Tuesday 31 July 2007


While in Amsterdam recently, we visited the Van Gogh Museum and took the obligatory look at one of the several Sunflower paintings made by Vincent in 1888.

It's famous, of course --- iconic no less.

And yet, as often happens when one really thinks about those paintings that have become behemoths of art history, the Sunflowers is a puzzle: brilliant shades of gold, bronze and copper, of course; but the flowers themselves - so amazing when seen in their full glory in the natural world - are here depicted as being overblown and running to seed.

If I was to choose between this celebrated picture of what is, basically, a vase of flowers that are either dead or dying and Vince's slightly less famous (but, to my mind, infinitely more beautiful) painting of Irises, with its blooms tumbling across the canvas in a vibrant and exquisite sense of Life...

...then I think I know which floral arrangement would pass reasonable muster with Interflora and which would pretty quickly find its way onto the compost heap!


Katie said...

you are right of course.

but when I see the half dead sunflowers it brings to mind conversations about life and death. it is no longer a vase filled with flowers but a statement about his state of mind... about his view of the world. and in the painting we are treated to a small window of what he felt and saw.

but I have to agree the irises are much more lovely.

Brian Sibley said...

Thanks, Katie, that is a very perceptive observation - I like it... AND I like VVG's sunflowers rather more as a result!

Anonymous said...

Vincent painted the sunflower after his illness, after Gaugin left the house of Vincent.... One or two years after this famous episode (Vincent ear...) Gaugin liked this paintings of sunflowers, and Vincent, in a letter, talking about this change of mind of Gaugin, said to his brother Theo than the Sunflowers may create a triptych with a painting of a Bercuse (a french dame wich he painted many times too).
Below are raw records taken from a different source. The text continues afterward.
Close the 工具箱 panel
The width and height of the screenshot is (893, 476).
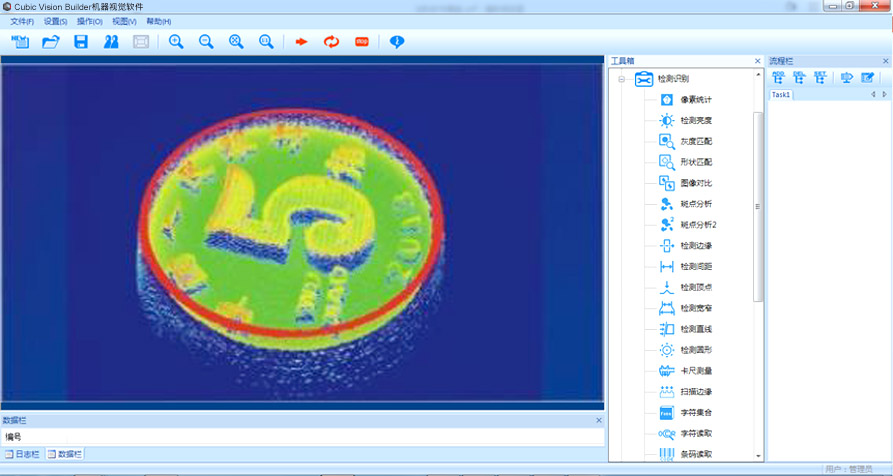(757, 62)
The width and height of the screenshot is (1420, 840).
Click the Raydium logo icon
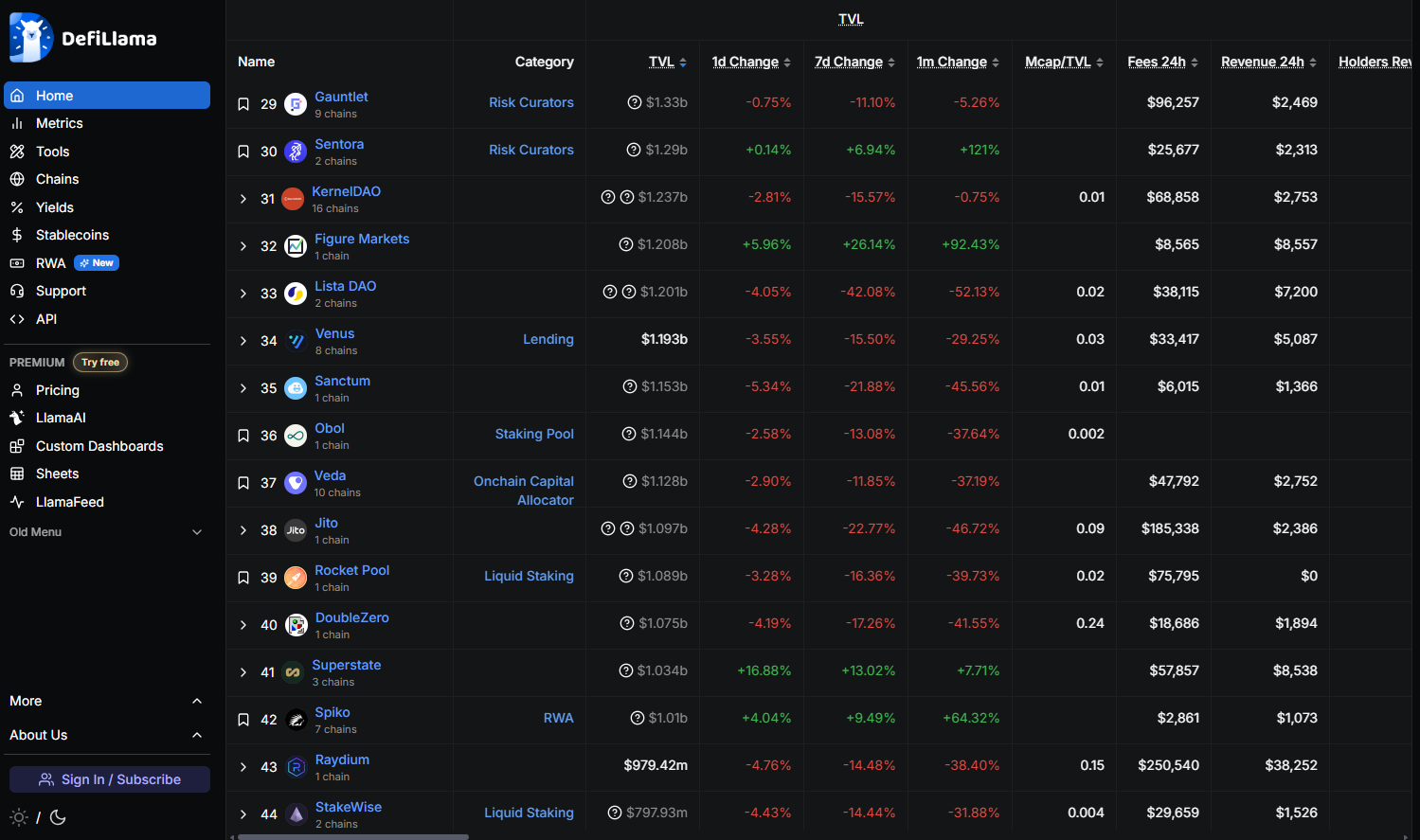tap(296, 767)
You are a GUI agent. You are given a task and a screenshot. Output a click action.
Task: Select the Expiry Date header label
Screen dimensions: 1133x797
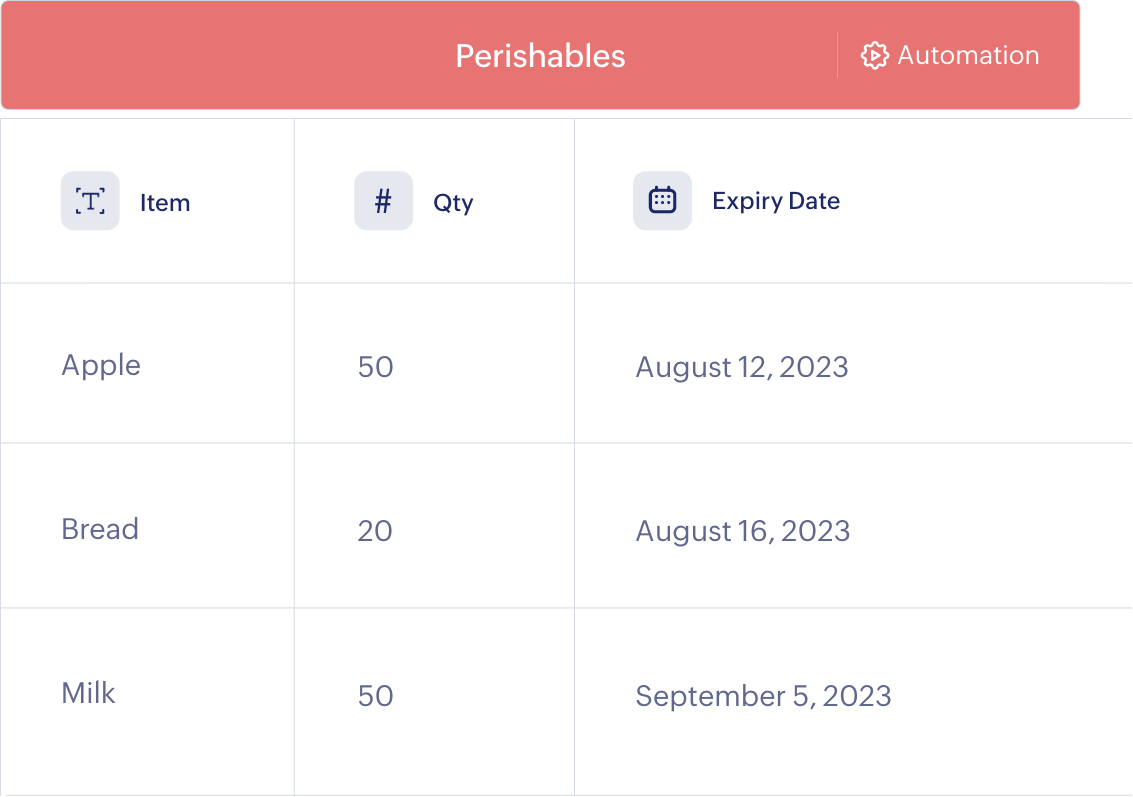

Katie is right, all the paintings of van Gogh are a conversation, his feeelings, his projects, his faith...and I think not all the painters are looking for this kind of self-expression

Sorry, I read "Letters to Theo" when I was... pfff,...very young... and I was impressed, not only with the paintings but with his literature, the letters are beautifoul..

(And sorry for my english...)

Eudora (from Spain)

Brian Sibley said...

EUDORA - Thank you... And no apologies neccessary: your English is fine! My Spanish is non-existent!